# Task to carry out
In how many lines of the entries below does the string "perform" appear? Give only the number.

___ Working data

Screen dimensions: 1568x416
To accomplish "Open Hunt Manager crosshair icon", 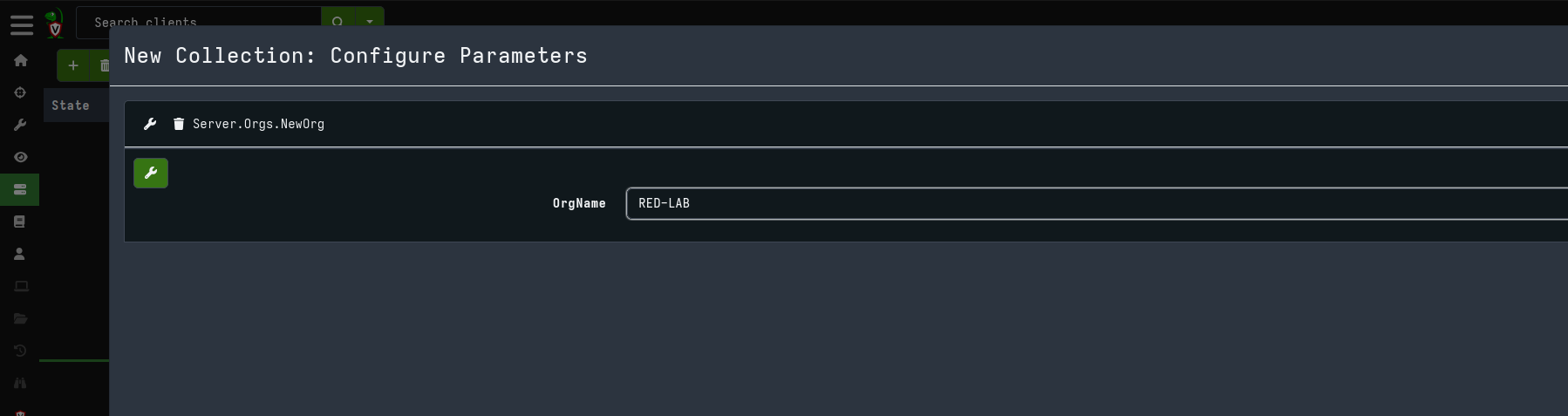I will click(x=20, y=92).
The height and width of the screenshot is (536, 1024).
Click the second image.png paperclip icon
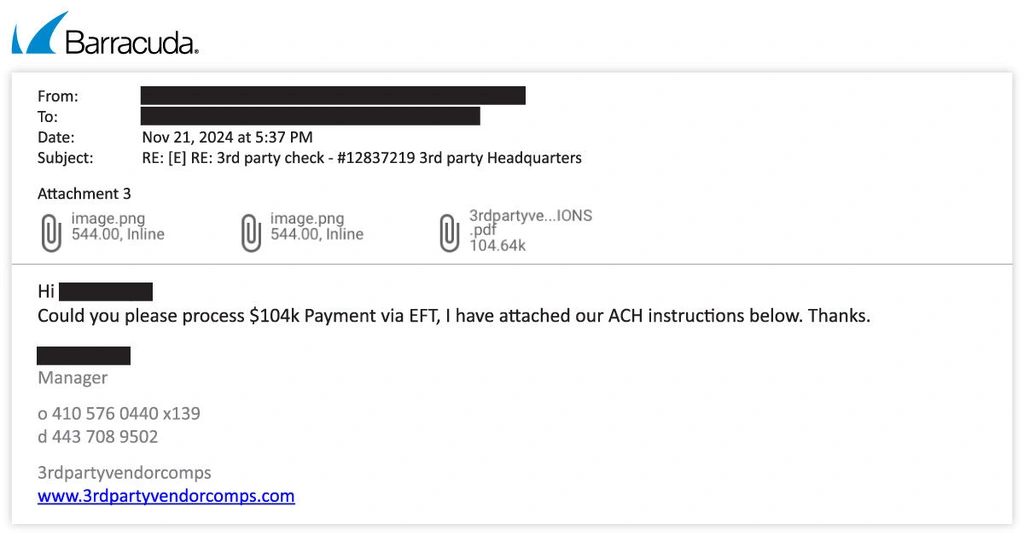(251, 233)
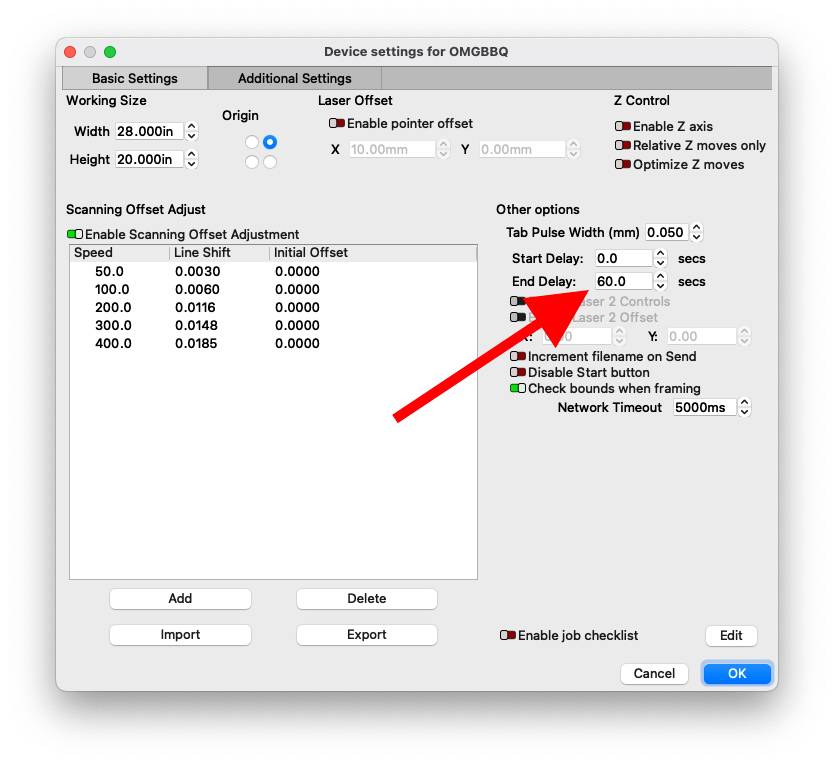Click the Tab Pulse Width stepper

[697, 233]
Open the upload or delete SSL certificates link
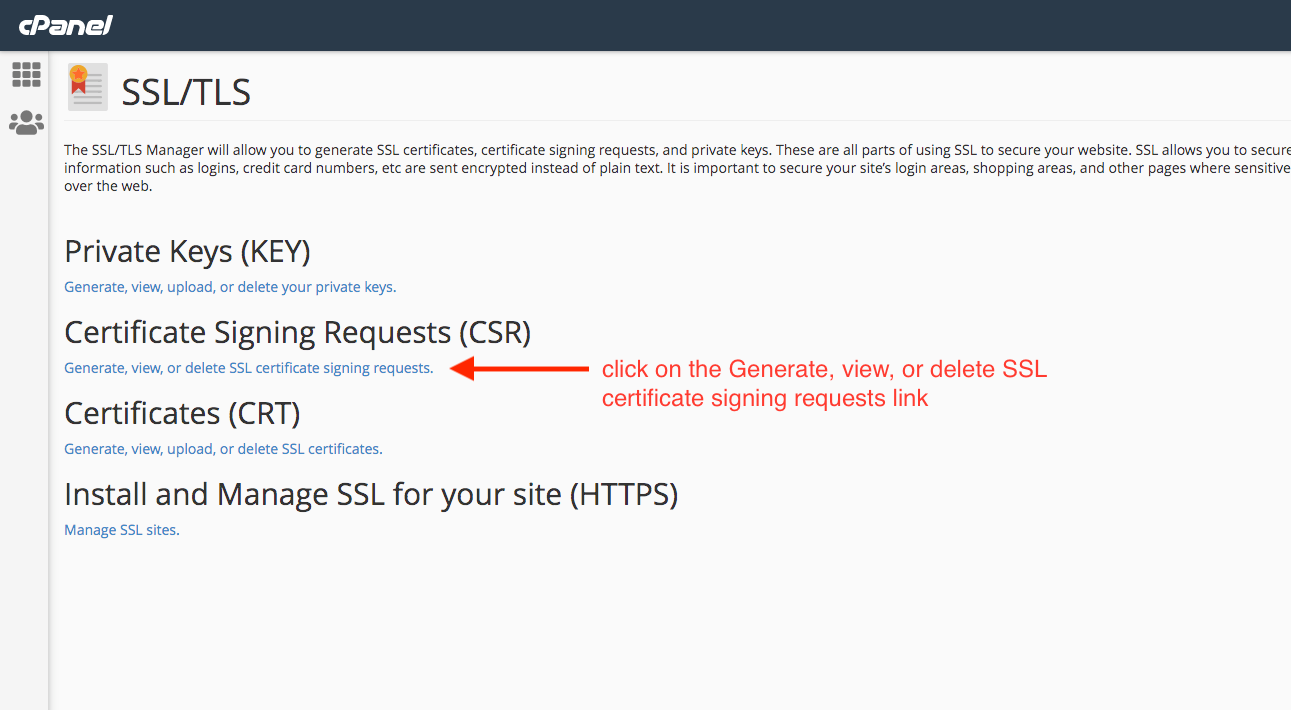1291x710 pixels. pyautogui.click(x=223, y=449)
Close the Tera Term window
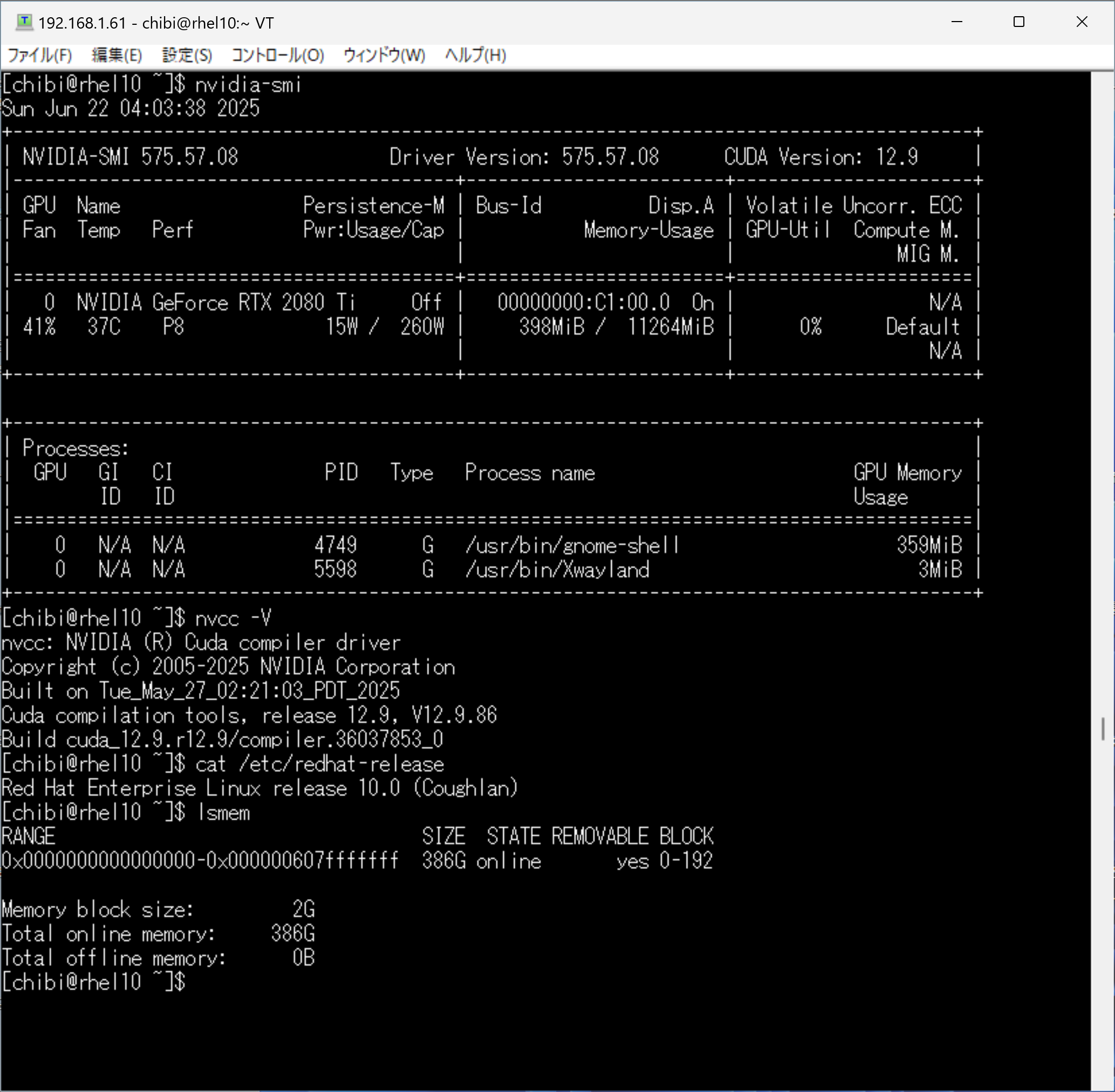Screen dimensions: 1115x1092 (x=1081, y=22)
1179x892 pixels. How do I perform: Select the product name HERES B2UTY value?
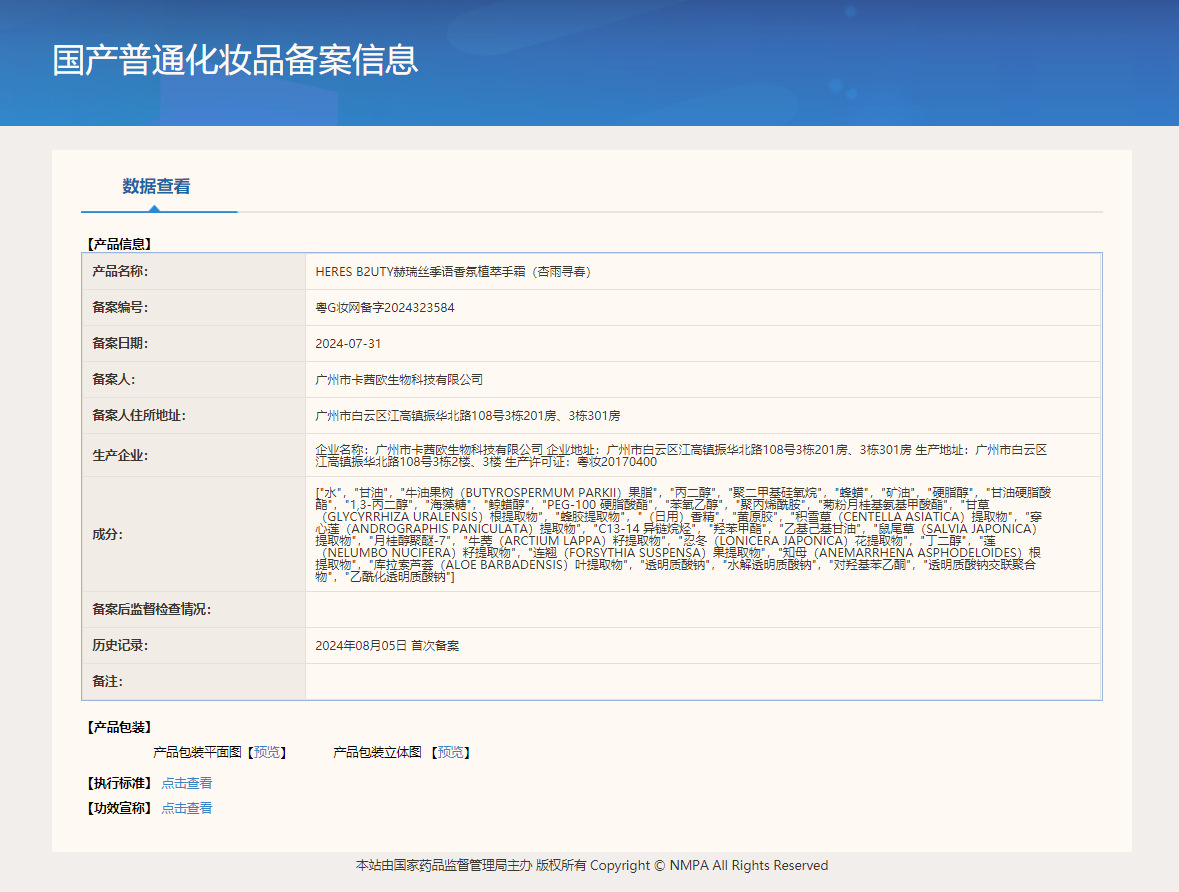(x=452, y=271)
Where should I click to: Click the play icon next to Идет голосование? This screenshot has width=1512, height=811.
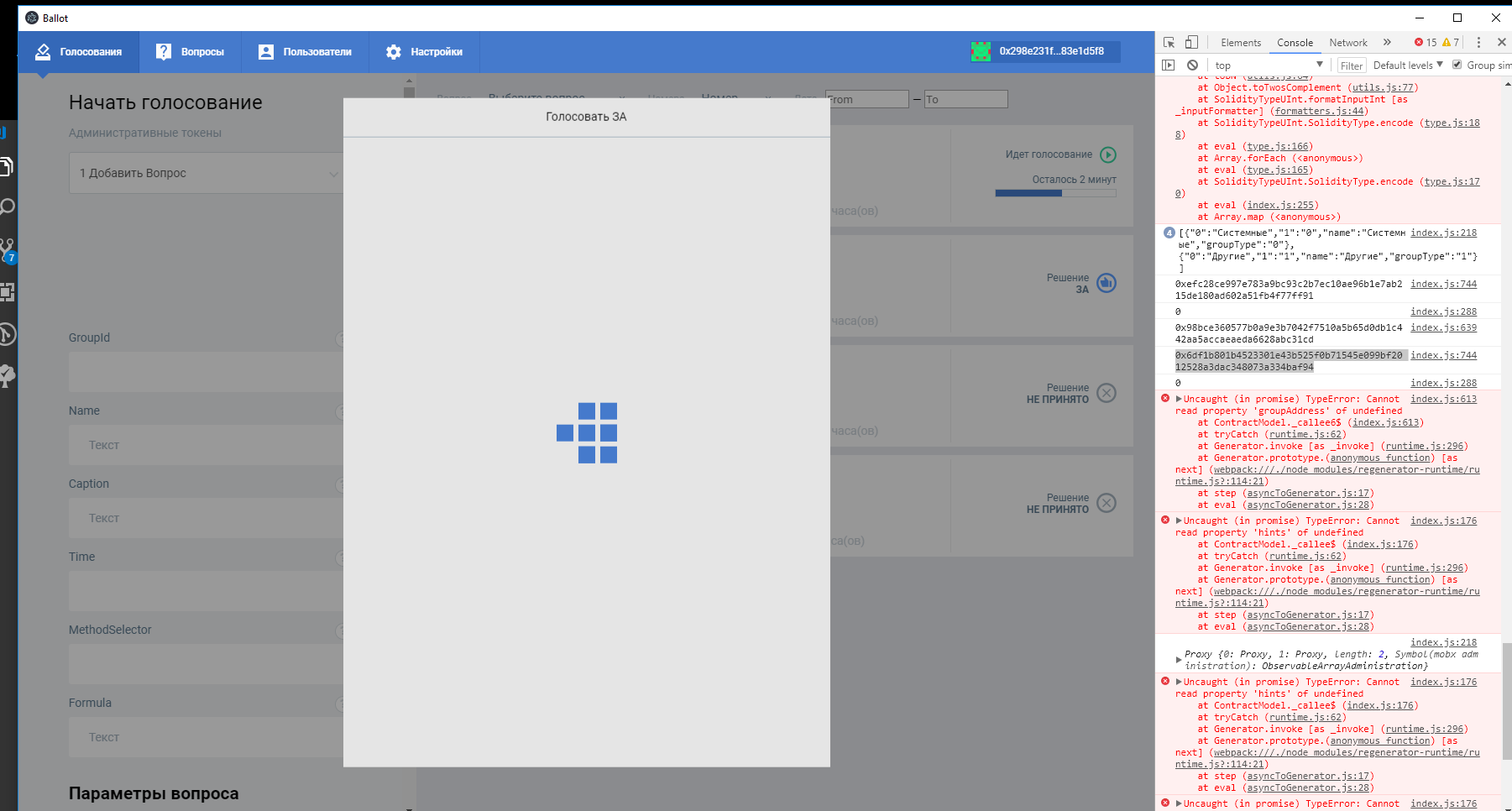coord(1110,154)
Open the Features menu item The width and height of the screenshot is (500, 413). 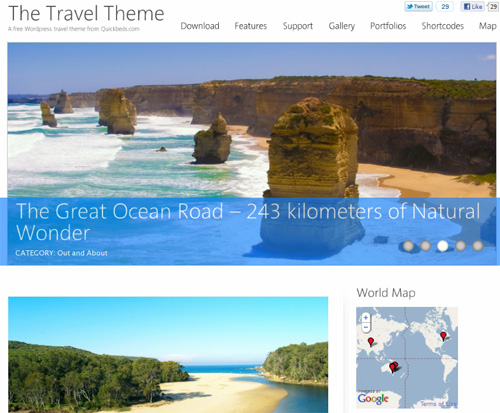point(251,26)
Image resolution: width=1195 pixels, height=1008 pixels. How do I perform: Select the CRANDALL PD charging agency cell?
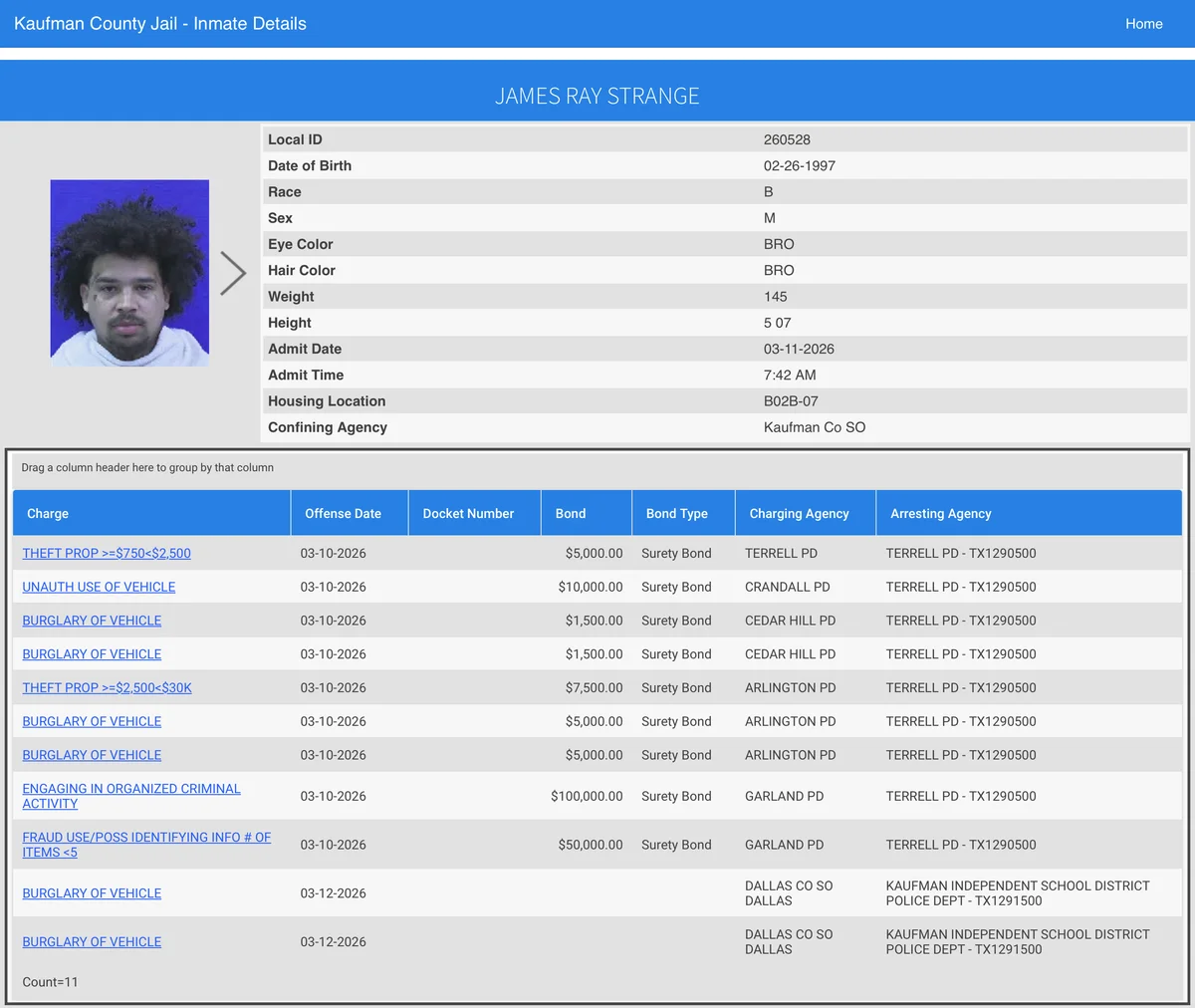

______

# Result of this exercise
2